Nomad1 commented 10 months ago

Well, my approach was never about adopting the raw pointers internally, but about adding C++ overloads that can make a Godot.Collections.Array from data pointer instead of [...]

Godot's array types are dynamic arrays, not static arrays. They need to be able to resize themselves, which means that the pointers inside them have to come from the same allocator that they themselves use. This is a UB minefield and probably wouldn't even be safe for C# code.

Those are created and resized in C++ code with a consistent allocator: https://github.com/godotengine/godot/blob/master/modules/mono/glue/GodotSharp/GodotSharp/Core/Array.cs So it's safe and nice, but not super-fast since every Add or Count call is an Interop. I'd love to avoid those classes in ultra performance-critical parts, i.e. when you are animating the water on the CPU and sending a bunch of vertices every frame. However as I said before, I don't think that it would make a big difference anyway. Will need to do some profiling first.
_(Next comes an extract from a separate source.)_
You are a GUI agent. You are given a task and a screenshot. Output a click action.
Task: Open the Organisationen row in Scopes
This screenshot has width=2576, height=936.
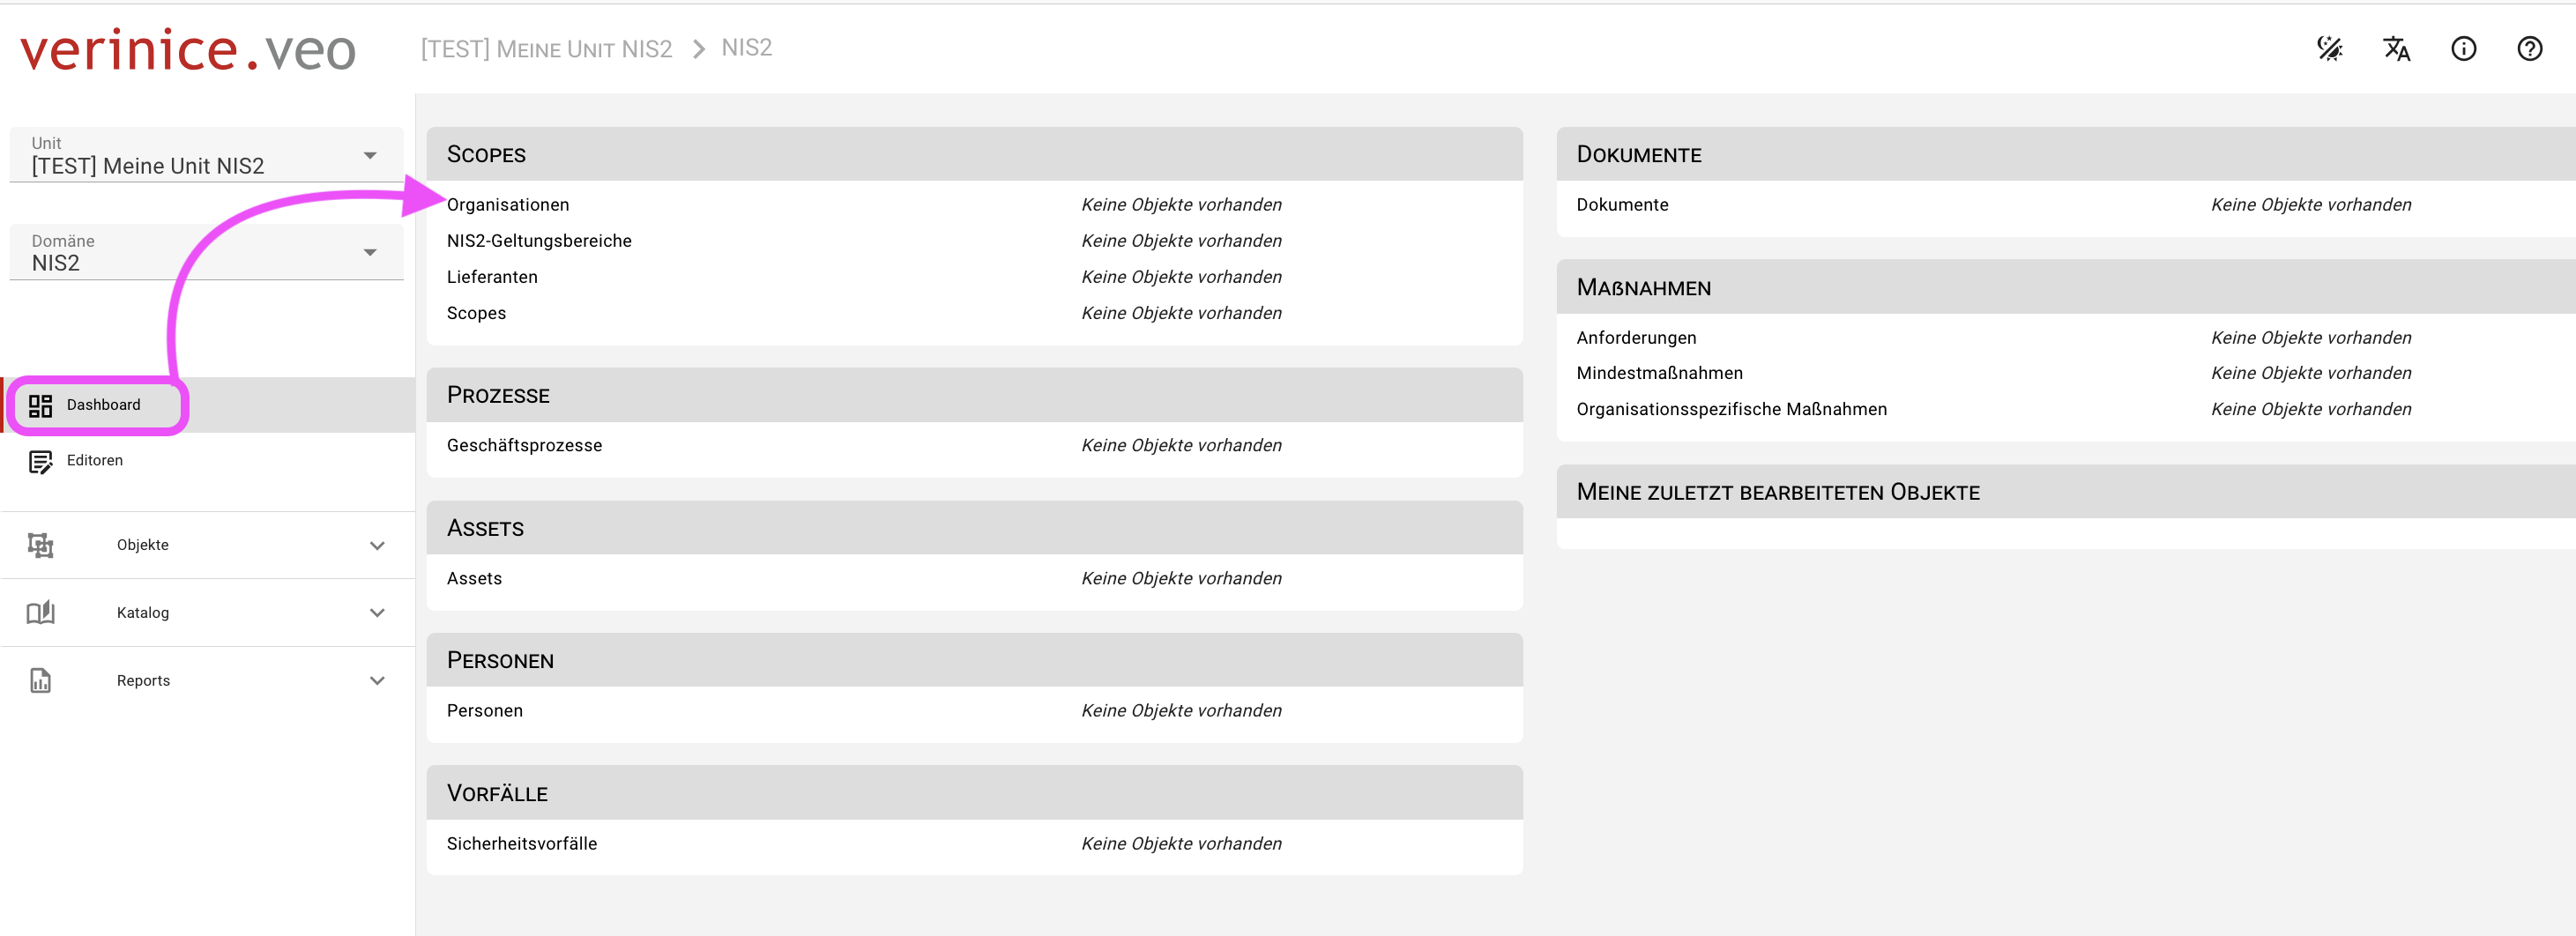pyautogui.click(x=508, y=205)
wareya commented 10 months ago

So it's safe and nice, but not super-fast since every Add or Count call is an Interop. I'd love to avoid those classes in ultra performance-critical parts, i.e. when you are animating the water on the CPU and sending a bunch of vertices every frame. However as I said before, I don't think that it would make a big difference anyway. Will need to do some profiling first.

I feel like something similar to this could be achieved by reading the raw pointer out of the array and making sure not to destroy or modify it array until you're done using the raw pointer, rather than by trying to construct a godot array out of a raw pointer.

Nomad1 commented 10 months ago

So it's safe and nice, but not super-fast since every Add or Count call is an Interop. I'd love to avoid those classes in ultra performance-critical parts, i.e. when you are animating the water on the CPU and sending a bunch of vertices every frame. However as I said before, I don't think that it would make a big difference anyway. Will need to do some profiling first.

I feel like something similar to this could be achieved by reading the raw pointer out of the array and making sure not to destroy or modify it array until you're done using the raw pointer, rather than by trying to construct a godot array out of a raw pointer.

I doubt it's possible. We can only guarantee that the raw pointer is immutable during the single call and within fixed(Vector2 * ptr = &array) { ... }. But that data should be copied to some other collection anyway. Right now it's done in the managed code in the GodotSharp assembly, I recommend doing it in the unmanaged code, Juan proposes to use unmanaged collections from the start. All three approaches have flaws but Juan's one is easily achievable.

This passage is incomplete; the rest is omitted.